While my inbox is full of glib comments from my real estate colleagues across the nation trying to gloss over what is happening, I’m more of a realist. Real estate is always going to have ups and downs. Fortunately, most folks have enough equity that they can ride out some of the most extreme shifts in the market and still come out on top. If anything, this feels like a reset of the market and a return to more normal conditions. It’s just a bit bumpy getting there.
WHAT SHOULD YOU DO IF YOU WANT OR NEED TO MAKE A MOVE?

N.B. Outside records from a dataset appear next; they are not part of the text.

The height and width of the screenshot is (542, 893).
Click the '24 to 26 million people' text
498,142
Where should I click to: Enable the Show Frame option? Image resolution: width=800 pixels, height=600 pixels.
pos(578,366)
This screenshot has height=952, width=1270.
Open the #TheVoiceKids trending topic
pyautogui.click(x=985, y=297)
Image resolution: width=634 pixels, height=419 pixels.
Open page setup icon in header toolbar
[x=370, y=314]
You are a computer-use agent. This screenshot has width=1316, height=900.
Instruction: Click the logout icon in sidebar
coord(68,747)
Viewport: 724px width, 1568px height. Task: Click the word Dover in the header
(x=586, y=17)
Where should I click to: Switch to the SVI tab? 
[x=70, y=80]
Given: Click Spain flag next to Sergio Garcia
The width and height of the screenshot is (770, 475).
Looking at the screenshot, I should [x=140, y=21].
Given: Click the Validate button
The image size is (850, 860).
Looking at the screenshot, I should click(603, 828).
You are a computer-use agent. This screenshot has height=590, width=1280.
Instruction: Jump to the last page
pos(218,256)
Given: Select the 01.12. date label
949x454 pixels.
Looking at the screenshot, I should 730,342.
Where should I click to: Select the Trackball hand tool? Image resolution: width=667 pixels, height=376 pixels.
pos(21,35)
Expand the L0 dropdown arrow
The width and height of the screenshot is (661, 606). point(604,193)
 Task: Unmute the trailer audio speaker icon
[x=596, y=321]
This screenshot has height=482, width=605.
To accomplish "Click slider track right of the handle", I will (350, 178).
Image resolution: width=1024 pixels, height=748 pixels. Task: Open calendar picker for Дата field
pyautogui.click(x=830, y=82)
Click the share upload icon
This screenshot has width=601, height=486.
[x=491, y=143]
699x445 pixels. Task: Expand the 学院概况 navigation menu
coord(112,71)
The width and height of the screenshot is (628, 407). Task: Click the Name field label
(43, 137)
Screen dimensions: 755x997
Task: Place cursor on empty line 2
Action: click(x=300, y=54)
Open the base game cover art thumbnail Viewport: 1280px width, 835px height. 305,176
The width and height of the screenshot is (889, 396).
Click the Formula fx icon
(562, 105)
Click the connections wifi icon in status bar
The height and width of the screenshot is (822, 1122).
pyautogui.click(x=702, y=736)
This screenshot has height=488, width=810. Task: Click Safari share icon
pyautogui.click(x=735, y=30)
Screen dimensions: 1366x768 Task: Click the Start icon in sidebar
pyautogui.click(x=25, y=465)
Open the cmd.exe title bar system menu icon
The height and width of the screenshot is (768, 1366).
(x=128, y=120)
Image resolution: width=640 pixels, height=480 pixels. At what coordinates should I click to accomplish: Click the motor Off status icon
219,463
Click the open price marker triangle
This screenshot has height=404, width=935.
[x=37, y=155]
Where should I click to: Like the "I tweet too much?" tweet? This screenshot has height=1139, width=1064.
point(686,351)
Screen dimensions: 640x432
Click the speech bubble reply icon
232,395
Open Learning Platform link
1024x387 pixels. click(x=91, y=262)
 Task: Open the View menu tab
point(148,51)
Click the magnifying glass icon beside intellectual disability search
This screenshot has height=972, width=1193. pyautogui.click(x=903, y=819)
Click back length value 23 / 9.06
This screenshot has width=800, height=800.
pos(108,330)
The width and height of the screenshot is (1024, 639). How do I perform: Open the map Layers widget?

Does all this roller coaster talk mean that you shouldn’t sell or buy a home? Not at all. Lots of people scream their head off while they’re on a roller coaster and turn around and get right back in line as soon as the ride ends. But let’s be realistic about what you’re getting into. Would you be better off waiting to sell? Is this the right time to buy? Can you afford a home with current interest rates? Those are all excellent questions that we can help you answer.
Here are some of the big take aways:
If you are a current home owner and you're not planning to move any time soon, don’t give any of this too much thought. This is all about today’s interest rates and uncertainty in today's world. Once the Fed beats down inflation, it’s likely rates will come down again, and equity will get restored. You’re better off focusing on the market conditions when you see a move on your horizon.
If you are a new seller, this is a different market than you’ve heard about the last few years. It’s now a buyer’s market. On the listing side everything matters more now. Price and presentation are paramount. If you need to sell, let’s talk about (1) timing, (2) proven strategies to get your home sold, and (3) some alternatives to selling that you might not have considered.
If you are a distressed seller, lower your sales price or go the rental route and wait to sell when the market rebounds. Be ready to offer good lease rates, because more folks are now competing for good tenants.
If you are a buyer, this is a great time to purchase. We haven’t seen choices and opportunities like this in quite some time. Many buyers want to “find bottom” but that’s almost impossible to do. Prices may continue to go down, but I don’t think for long. It’s time to get that starter home, move up, or trade for something different.
If you are thinking of leasing, many sellers are opting to lease their homes rather than sell for a loss. While we are still seeing a large net migration to Austin as new businesses expand their foothold in Central Texas, it’s possible we may see the return of leasing wars from the dot com era, where sellers who turned into landlords cut prices to get a little help carrying their mortgages. Just look at the number of active lease listings this year (blue line) compared to 2021 (green line). You may just find a deal. Of course, with rental prices increasing, this is a prime chance to start paying your own mortgage – instead of leasing -- and building some real equity of your own.
YEAH, IT'S BEEN A WILD RIDE.
The thing about roller coasters is that some people love them.
And some people hate them.
The Austin real estate roller coaster is no exception. But having been through this before, we know that eventually the real estate roller coaster comes to an end and you can relax.
We’re here to get you through all the twists and turns.
Wherever life takes you, we can help you get there.